-- Brano fornito --
..............................

Nero, il colore dello sfruttamento
di I DIAVOLI
La logistica è il cono d’ombra del lavoro. Rappresenta il polo nevralgico su cui scaricare i costi del processo di accumulazione dei profitti, nella materialità di rapporti di produzione basati sulla messa a valore di ogni aspetto della vita umana.
Nero il venerdì dei saldi globale.
Nero il lavoro precario nel settore della logistica, sfruttato, somministrato, sottopagato.
Nero il mare inquinato, solcato dai container che trasportano le merci. In quella terra di mezzo tra produzione e consumo dove il tardo capitalismo ha individuato l’ultima estrazione di plusvalore.
La logistica è quell’insieme di pratiche impiegate nel muovere le merci lungo tutto il pianeta, con una velocità sempre crescente. “Il sogno della logistica è un mondo dove la merce possa volare, dal luogo di produzione a quello dell’acquisto/consumo, alla stessa velocità istantanea con cui si muovono i flussi dei capitali finanziari”. Per farlo, tra software e algoritmi, è necessario mettere al lavoro i corpi del nuovo proletariato globale. L’industria 4.0, l’internet delle cose, estraggono ancora lavoro vivo dalla carne, dai muscoli, dai nervi e dalle sinapsi degli esseri umani. Non è finita la storia, non è finito il lavoro. Non ancora.
Non è finito nemmeno lo sfruttamento, esternalizzato nelle “cooperative spurie”: società che attraverso escamotage diversi e variegati perseguono una serie di obiettivi illeciti, come l’evasione fiscale e contributiva, l’applicazione di contratti pirata, l’illecita somministrazione di mano d’opera e il caporalato. È il cono d’ombra del lavoro, ai tempi della peggior crisi del capitale, nel quale i mezzi d’informazione, i partiti e movimenti politici e i grandi sindacati non sanno o non vogliono fare luce. Parlare di cooperative è un vero e proprio depistaggio lessicale. La sorpresa viene proprio dall’identità dello sfruttatore: “Cooperative che mantengono arbitrariamente quella denominazione ormai solo formale, appoggiate dal consenso, dalla complicità attiva o dall’indifferenza di sindacati “ufficiali” di cui il tempo ha ingiallito il colore e deturpato le funzioni. Forze che non si vergognano di tradire clamorosamente la loro stessa storia”, scrive Valerio Evangelisti.

..............................

-- Consegna 1 --
Riassuma in due frasi il brano sulla logistica.
-- Consegna 2 --
Scriva il seguito del brano sulla logistica, cominciando dopo la citazione di Valerio Evangelisti con cui esso termina.

-- Voci di dati --
..............................

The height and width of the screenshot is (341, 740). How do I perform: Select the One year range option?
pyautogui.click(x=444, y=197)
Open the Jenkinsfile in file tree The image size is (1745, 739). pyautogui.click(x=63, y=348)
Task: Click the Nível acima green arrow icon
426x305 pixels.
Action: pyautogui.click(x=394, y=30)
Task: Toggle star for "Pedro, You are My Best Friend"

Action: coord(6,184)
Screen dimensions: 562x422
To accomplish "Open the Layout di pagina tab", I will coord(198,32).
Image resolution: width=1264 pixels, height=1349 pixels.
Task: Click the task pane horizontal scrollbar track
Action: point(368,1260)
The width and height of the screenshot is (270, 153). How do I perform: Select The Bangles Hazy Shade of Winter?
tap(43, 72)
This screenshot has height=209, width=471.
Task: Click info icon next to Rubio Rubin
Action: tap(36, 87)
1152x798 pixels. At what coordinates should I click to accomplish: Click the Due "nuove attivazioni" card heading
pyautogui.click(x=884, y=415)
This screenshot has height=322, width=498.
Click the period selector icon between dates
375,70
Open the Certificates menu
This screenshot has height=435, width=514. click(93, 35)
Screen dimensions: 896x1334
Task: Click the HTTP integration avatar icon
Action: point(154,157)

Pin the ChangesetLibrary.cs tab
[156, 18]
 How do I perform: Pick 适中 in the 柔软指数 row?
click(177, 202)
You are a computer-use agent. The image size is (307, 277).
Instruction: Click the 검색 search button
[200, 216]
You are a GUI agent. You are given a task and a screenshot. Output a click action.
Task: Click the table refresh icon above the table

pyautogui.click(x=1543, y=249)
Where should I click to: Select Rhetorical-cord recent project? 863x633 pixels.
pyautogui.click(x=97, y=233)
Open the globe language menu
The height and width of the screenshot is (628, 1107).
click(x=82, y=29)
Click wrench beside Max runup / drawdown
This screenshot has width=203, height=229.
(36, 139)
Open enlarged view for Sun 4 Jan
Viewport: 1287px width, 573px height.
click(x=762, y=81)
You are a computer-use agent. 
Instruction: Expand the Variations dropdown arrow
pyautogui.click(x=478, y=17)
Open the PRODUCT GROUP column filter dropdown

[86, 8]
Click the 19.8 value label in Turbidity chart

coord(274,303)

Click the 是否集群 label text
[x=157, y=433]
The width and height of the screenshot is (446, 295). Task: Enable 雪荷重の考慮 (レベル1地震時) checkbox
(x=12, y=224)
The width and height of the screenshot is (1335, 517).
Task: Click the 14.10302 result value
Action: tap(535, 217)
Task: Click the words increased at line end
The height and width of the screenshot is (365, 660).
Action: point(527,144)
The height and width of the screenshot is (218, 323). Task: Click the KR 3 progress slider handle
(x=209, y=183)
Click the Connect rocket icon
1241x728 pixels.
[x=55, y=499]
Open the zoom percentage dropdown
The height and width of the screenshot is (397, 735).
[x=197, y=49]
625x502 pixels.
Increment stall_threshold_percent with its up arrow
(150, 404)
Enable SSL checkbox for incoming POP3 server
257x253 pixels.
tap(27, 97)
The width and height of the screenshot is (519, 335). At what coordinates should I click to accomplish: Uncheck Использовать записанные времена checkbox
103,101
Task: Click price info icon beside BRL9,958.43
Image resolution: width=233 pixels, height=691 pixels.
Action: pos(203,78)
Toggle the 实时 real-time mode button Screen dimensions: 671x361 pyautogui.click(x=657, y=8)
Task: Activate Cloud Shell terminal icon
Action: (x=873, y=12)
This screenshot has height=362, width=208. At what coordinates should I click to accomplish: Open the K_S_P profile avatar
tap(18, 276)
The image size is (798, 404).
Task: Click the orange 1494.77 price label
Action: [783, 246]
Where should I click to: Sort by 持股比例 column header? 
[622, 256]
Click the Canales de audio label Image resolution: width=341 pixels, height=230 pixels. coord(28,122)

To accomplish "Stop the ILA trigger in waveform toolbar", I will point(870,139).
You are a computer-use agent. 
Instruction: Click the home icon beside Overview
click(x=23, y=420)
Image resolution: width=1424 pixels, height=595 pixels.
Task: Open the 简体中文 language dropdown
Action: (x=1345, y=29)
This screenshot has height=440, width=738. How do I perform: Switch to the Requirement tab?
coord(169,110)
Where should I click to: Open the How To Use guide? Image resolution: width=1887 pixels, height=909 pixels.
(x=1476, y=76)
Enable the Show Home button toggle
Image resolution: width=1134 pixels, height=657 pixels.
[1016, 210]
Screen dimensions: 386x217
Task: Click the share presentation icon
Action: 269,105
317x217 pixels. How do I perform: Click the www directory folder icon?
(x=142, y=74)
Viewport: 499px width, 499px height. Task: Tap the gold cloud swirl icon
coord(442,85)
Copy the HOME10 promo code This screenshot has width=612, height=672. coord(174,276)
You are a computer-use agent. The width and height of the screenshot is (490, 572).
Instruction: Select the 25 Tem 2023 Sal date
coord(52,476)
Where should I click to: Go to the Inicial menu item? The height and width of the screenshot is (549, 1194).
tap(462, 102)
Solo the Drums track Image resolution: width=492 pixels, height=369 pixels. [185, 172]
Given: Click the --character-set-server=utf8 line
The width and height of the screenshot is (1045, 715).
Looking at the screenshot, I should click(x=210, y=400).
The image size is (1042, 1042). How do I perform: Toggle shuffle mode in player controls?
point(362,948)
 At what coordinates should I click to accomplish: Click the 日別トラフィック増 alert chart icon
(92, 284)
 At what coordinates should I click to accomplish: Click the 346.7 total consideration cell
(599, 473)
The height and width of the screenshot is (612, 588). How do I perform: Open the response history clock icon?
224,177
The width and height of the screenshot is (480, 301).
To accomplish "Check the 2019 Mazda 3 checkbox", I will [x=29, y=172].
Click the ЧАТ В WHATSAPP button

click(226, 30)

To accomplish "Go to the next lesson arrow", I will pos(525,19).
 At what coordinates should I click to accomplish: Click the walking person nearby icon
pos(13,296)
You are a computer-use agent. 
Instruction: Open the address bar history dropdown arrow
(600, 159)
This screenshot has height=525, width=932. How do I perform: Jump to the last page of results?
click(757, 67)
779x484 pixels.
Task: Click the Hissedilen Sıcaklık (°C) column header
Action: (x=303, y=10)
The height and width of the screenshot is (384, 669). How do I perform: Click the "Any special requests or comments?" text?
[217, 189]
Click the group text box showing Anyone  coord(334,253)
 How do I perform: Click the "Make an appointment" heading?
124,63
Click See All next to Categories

..............................

-- Risposta 1 --
La logistica, l'insieme di pratiche con cui le merci vengono mosse per tutto il pianeta a velocità sempre crescente, è descritta come il cono d'ombra del lavoro, su cui si scaricano i costi dell'accumulazione dei profitti e per la quale si mettono al lavoro i corpi del nuovo proletariato globale. Lo sfruttamento è esternalizzato nelle "cooperative spurie", che perseguono obiettivi illeciti come l'evasione fiscale e contributiva, i contratti pirata, l'illecita somministrazione di mano d'opera e il caporalato, mentre mezzi d'informazione, partiti e movimenti politici e grandi sindacati non sanno o non vogliono fare luce su di esso.

-- Risposta 2 --
Dal 2007 in Italia si è verificato un processo di deindustrializzazione senza precedenti, con la perdita di almeno il 13% del volume industriale. Contestualmente, dal 2007 al 2013, il settore della logistica ha conosciuto un aumento di valore del 5,6%, riflettendo il ruolo cruciale dell’Italia di ponte nei corridoi delle merci che attraversano Asia e Europa.
La perdita di lavori sindacalizzati della “vecchia industria” ha acuito la precarizzazione, le misure di austerità e le riforme politiche del mercato del lavoro hanno fatto il resto, peggiorando la situazione. A questo si sono affiancati tutta una serie di leggi volte a criminalizzare i migranti e negare loro l’accesso ai diritti, rendendo questo esercito di forza lavoro di riserva ancora più ricattabile.
Il settore della logistica in Italia non è solo manodopera migrante però. Questo è un altro falso mito che il discorso dominante utilizza per raccontare un paese che non esiste. Finché è l’uomo nero a essere sfruttato, non c’è problema, l’importante è che non si racconti che lo è anche l’uomo bianco, quello che ha votato per la negazione dei diritti altrui pensando così di salvarsi e di scaricare la crisi su chi sta peggio di lui. Invece si è fottuto con le sue mani.
“Oggi in Italia stiamo parlando di un milione e centomila addetti alla logistica. La presenza dei migranti non supera il 20%, pure se negli ultimi tempi qualcuno è stato indotto a pensare che la maggioranza siano migranti. Non è vero. Solo il 20%, e tra l’altro concentrati per il 19% al centro nord. Al sud, invece, in certe zone, la presenza dei migranti nella logistica è pari a zero”, racconta Ryad Zaghdane, sindacalista della Usb.
“Al sud guadagnano molto meno di quelli del nord, anche di quelli immigrati al nord, perché il sud ha un’alta percentuale di disoccupazione e quindi i lavoratori del sud vivono le stesse condizioni dei migranti che lavorano al centro nord. Questo è un sistema di cui il capitale si è sempre servito, e tra l’altro ha sempre diviso i lavoratori per provenienza; non per razzismo, ma per creare condizioni migliori di sfruttamento e quindi di conflitto tra poveri, in cui il capitale si nutre e si rafforza”.
Nero il venerdì dei saldi globale.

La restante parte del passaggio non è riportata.